Le poids de l’Économie sociale et solidaire (ESS) dans l’économie reste minoritaire : elle est généralement estimée en France à environ 10% du PIB et 14 % des emplois privés. Plus d’emplois pour moins de chiffre d’affaires : autrement dit, la valeur ajoutée réalisée par salarié dans l’ESS est significativement inférieure à la moyenne de l’économie. Mais que recouvre vraiment cette notion d’ESS ? Quels sont les freins à son développement ? Comment favoriser son développement ?
Les différentes structures de l’ESS
Depuis la loi Hamon du 31 juillet 2014, la France dispose d’un cadre législatif qui cerne le périmètre de l’ESS.
- Les associations
Ce sont d’abord ces nombreuses associations qui rendent des services infinis à la population et assurent le lien social entre nous. Ici un club sportif, là un centre de soins ou une association caritative. La très large majorité ne vivent que du bénévolat, n’emploient jamais personne et fonctionnent avec un petit budget alors que d’autres sont de très gros employeurs. On compte 146 740 associations employeurs qui emploient 1,8 million de personnes.
- Les mutuelles
Il y a ensuite les mutuelles avec, d’une part, les mutuelles santé et, d’autre part, les mutuelles d’assurance (biens et responsabilité civile).

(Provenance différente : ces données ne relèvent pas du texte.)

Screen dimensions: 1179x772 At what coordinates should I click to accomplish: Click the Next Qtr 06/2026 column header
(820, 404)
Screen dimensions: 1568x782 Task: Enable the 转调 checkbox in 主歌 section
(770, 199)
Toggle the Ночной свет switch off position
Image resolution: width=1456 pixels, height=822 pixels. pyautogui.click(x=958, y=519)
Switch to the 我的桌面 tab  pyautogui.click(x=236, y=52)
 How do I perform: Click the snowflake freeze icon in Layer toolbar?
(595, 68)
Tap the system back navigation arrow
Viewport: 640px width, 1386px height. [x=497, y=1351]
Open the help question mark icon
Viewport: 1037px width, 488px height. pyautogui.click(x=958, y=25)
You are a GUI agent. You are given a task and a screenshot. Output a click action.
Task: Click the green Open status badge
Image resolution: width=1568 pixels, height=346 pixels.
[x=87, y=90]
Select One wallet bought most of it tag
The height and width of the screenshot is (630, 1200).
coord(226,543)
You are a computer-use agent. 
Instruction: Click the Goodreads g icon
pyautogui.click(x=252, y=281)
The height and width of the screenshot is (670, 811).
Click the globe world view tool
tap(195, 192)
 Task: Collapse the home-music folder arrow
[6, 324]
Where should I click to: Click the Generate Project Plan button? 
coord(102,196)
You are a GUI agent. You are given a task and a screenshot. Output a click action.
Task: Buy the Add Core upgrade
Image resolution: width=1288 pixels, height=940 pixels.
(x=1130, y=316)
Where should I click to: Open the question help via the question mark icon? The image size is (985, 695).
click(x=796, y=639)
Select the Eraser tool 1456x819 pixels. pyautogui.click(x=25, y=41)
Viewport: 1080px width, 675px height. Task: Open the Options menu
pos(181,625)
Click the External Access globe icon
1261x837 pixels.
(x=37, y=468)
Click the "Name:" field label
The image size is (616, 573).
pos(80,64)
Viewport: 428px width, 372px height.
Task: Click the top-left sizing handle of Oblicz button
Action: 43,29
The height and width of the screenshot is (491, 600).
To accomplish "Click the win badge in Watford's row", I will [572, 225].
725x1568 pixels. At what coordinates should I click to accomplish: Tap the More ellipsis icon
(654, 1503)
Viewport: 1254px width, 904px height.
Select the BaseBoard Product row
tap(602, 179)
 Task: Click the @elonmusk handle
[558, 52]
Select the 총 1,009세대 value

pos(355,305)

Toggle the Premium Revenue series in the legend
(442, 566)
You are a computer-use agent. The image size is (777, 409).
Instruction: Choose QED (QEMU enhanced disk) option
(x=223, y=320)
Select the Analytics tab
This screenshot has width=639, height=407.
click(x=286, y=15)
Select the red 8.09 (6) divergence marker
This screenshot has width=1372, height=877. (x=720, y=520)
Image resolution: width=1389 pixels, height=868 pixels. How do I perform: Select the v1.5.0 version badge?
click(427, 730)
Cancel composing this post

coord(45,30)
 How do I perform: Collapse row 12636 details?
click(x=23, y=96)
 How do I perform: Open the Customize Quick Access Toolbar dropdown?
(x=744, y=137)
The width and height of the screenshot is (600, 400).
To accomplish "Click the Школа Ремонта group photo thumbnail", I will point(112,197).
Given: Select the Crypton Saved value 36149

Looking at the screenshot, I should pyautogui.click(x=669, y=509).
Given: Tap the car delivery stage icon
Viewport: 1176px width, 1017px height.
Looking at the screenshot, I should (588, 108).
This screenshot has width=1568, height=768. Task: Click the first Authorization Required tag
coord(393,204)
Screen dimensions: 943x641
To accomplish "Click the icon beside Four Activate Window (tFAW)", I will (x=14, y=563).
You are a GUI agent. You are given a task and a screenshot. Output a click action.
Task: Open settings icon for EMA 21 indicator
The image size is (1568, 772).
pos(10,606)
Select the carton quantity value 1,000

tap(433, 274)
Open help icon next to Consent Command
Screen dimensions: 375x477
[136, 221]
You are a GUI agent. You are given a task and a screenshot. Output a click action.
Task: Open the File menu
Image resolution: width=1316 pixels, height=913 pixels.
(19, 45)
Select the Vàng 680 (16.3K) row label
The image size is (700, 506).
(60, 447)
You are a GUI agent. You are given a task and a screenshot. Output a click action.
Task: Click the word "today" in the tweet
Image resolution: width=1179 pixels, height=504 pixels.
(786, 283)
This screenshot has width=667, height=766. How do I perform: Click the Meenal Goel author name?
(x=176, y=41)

À la différence des sociétés d’assurance à capitaux privés dont l’objectif est de dégager le plus de profit possible au service de leurs actionnaires, les mutuelles sont basées sur le principe de solidarité mutualisée entre les clients sociétaires : chacun apporte sa cotisation pour constituer un matelas financier permettant d’indemniser les sinistres. Dans le contexte ultra-concurrentiel des métiers de l’assurance, les mutuelles n’ont cessé et continuent de se concentrer. On compte moins de 300 mutuelles santé aujourd’hui et moins de 100 mutuelles d’assurance, chacune des mutuelles ayant tendance à élargir leur offre de services dans un secteur ultra-réglementé. Certaines sont des poids lourds (VYV, MAIF, MAAF, MACIF…), mais beaucoup restent encore de petites unités spécialisées sur un public ou un territoire définis.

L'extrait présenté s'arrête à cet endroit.